• LISTED RECORDS:

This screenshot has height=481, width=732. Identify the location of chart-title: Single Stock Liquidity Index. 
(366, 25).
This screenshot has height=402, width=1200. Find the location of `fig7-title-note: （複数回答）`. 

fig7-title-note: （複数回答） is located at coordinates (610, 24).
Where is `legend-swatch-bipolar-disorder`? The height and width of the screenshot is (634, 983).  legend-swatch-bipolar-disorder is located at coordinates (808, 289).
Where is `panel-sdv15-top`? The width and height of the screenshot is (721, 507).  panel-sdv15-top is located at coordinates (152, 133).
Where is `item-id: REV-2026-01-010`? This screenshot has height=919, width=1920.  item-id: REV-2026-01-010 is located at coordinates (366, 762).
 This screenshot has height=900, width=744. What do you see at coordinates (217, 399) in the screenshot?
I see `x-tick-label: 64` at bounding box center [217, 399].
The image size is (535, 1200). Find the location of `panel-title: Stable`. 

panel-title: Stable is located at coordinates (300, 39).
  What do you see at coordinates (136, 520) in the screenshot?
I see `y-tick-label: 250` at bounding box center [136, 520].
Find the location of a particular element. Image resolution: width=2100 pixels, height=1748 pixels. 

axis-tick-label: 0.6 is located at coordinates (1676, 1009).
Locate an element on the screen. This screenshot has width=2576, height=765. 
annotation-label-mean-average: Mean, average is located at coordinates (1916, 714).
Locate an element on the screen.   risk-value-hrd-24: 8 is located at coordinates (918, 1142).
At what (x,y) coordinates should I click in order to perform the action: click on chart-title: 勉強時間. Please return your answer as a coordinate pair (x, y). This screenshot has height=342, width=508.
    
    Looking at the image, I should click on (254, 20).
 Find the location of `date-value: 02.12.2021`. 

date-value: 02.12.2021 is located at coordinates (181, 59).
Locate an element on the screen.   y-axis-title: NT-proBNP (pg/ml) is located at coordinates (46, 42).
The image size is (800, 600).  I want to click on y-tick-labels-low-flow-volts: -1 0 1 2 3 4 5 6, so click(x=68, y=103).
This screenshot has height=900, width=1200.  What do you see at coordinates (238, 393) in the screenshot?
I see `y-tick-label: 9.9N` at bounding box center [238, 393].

• WHAT IS BEING ASKED: Rewrite the records above, replacing "Find the location of" with "Give the position of" wherever it occurs and leaving everything else the same.

• TASK RESULT:
This screenshot has height=481, width=732. Identify the location of chart-title: Single Stock Liquidity Index. 
(366, 25).
This screenshot has height=402, width=1200. Give the position of `fig7-title-note: （複数回答）`. 

fig7-title-note: （複数回答） is located at coordinates (610, 24).
Where is `legend-swatch-bipolar-disorder`? The height and width of the screenshot is (634, 983).  legend-swatch-bipolar-disorder is located at coordinates (808, 289).
Where is `panel-sdv15-top`? The width and height of the screenshot is (721, 507).  panel-sdv15-top is located at coordinates (152, 133).
Where is `item-id: REV-2026-01-010`? This screenshot has height=919, width=1920.  item-id: REV-2026-01-010 is located at coordinates (366, 762).
 This screenshot has height=900, width=744. What do you see at coordinates (217, 399) in the screenshot?
I see `x-tick-label: 64` at bounding box center [217, 399].
The image size is (535, 1200). Give the position of `panel-title: Stable`. 

panel-title: Stable is located at coordinates (300, 39).
  What do you see at coordinates (136, 520) in the screenshot?
I see `y-tick-label: 250` at bounding box center [136, 520].
Give the position of a particular element. Image resolution: width=2100 pixels, height=1748 pixels. 

axis-tick-label: 0.6 is located at coordinates (1676, 1009).
Locate an element on the screen. This screenshot has width=2576, height=765. 
annotation-label-mean-average: Mean, average is located at coordinates (1916, 714).
Locate an element on the screen.   risk-value-hrd-24: 8 is located at coordinates (918, 1142).
At what (x,y) coordinates should I click in order to perform the action: click on chart-title: 勉強時間. Please return your answer as a coordinate pair (x, y). This screenshot has height=342, width=508.
    
    Looking at the image, I should click on (254, 20).
 Give the position of `date-value: 02.12.2021`. 

date-value: 02.12.2021 is located at coordinates (181, 59).
Locate an element on the screen.   y-axis-title: NT-proBNP (pg/ml) is located at coordinates (46, 42).
The image size is (800, 600).  I want to click on y-tick-labels-low-flow-volts: -1 0 1 2 3 4 5 6, so click(x=68, y=103).
This screenshot has height=900, width=1200.  What do you see at coordinates (238, 393) in the screenshot?
I see `y-tick-label: 9.9N` at bounding box center [238, 393].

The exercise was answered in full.